[Data entries]
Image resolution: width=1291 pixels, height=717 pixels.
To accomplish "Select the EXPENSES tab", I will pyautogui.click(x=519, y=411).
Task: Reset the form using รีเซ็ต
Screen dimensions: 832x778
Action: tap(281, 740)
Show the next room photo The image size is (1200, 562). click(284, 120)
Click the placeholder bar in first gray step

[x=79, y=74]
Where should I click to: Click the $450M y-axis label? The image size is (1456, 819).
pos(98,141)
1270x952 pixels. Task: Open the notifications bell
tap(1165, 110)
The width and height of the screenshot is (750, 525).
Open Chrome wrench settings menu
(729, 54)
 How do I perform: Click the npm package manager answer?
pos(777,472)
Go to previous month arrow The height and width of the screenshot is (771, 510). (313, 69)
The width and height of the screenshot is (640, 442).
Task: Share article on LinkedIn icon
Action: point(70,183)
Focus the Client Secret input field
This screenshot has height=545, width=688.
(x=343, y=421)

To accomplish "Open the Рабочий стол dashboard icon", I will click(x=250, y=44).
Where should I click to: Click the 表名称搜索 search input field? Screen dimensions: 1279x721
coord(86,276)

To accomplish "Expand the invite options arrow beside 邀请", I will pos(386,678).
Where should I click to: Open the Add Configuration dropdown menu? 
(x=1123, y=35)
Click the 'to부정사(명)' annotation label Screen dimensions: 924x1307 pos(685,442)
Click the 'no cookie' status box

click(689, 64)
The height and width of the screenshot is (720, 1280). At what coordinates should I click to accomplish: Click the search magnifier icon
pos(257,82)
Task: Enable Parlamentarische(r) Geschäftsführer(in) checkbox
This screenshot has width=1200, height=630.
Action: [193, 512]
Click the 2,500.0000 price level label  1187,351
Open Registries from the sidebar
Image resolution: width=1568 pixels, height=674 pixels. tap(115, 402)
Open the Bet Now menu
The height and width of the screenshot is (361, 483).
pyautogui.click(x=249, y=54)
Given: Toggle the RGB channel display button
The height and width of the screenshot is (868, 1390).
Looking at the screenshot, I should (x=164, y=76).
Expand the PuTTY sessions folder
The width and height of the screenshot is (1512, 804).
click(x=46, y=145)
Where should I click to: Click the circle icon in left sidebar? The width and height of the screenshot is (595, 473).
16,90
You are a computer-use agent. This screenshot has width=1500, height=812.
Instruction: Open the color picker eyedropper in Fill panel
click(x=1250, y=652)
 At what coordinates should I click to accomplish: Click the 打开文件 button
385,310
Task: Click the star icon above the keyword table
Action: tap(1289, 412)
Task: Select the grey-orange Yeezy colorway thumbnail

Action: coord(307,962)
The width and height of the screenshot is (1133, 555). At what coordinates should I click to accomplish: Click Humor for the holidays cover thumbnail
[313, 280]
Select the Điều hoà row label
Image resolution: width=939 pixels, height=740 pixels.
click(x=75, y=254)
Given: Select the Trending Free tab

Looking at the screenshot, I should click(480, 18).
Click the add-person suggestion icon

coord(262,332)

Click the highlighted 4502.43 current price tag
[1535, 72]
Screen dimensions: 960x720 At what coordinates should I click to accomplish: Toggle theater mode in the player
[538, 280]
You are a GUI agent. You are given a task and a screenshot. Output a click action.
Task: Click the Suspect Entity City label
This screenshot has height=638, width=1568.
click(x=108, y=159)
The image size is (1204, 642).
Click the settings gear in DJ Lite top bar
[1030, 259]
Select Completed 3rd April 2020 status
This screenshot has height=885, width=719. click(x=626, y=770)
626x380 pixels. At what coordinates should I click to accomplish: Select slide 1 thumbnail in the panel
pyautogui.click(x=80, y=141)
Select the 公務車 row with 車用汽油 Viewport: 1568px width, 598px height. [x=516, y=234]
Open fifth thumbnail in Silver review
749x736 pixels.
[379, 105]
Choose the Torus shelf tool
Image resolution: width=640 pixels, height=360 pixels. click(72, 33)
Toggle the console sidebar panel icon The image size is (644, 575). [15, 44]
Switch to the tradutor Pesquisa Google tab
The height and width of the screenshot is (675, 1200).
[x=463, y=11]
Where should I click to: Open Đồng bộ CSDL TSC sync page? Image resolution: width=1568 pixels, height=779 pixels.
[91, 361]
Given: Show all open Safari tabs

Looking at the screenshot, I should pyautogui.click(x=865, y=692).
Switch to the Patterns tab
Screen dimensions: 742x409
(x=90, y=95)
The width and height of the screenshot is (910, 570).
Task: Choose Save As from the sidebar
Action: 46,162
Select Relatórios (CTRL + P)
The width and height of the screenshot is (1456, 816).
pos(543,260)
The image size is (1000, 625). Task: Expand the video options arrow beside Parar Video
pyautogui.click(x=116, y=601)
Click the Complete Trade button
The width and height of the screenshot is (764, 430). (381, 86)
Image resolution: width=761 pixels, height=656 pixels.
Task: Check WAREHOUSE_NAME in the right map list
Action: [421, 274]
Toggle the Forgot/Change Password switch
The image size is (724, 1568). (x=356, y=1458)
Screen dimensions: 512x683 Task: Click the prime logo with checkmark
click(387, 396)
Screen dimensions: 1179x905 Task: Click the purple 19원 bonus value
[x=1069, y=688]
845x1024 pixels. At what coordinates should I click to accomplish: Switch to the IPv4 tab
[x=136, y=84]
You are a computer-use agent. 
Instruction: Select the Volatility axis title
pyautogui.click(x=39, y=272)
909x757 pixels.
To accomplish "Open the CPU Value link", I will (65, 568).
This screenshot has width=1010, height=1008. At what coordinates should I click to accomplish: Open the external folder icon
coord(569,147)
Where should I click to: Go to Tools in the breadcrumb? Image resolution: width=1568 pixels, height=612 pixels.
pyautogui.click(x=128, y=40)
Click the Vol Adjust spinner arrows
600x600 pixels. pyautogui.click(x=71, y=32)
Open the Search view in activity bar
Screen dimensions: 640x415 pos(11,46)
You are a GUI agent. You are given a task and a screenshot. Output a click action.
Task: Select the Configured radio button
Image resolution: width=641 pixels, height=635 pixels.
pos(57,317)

Your goal: Reprint exactly the lines above that start at the one with "Click the add-person suggestion icon" and end at the one with "Task: Click the Suspect Entity City label", keeping both and adding none.

Solution to this exercise:
Click the add-person suggestion icon

coord(262,332)

Click the highlighted 4502.43 current price tag
[1535, 72]
Screen dimensions: 960x720 At what coordinates should I click to accomplish: Toggle theater mode in the player
[538, 280]
You are a GUI agent. You are given a task and a screenshot. Output a click action.
Task: Click the Suspect Entity City label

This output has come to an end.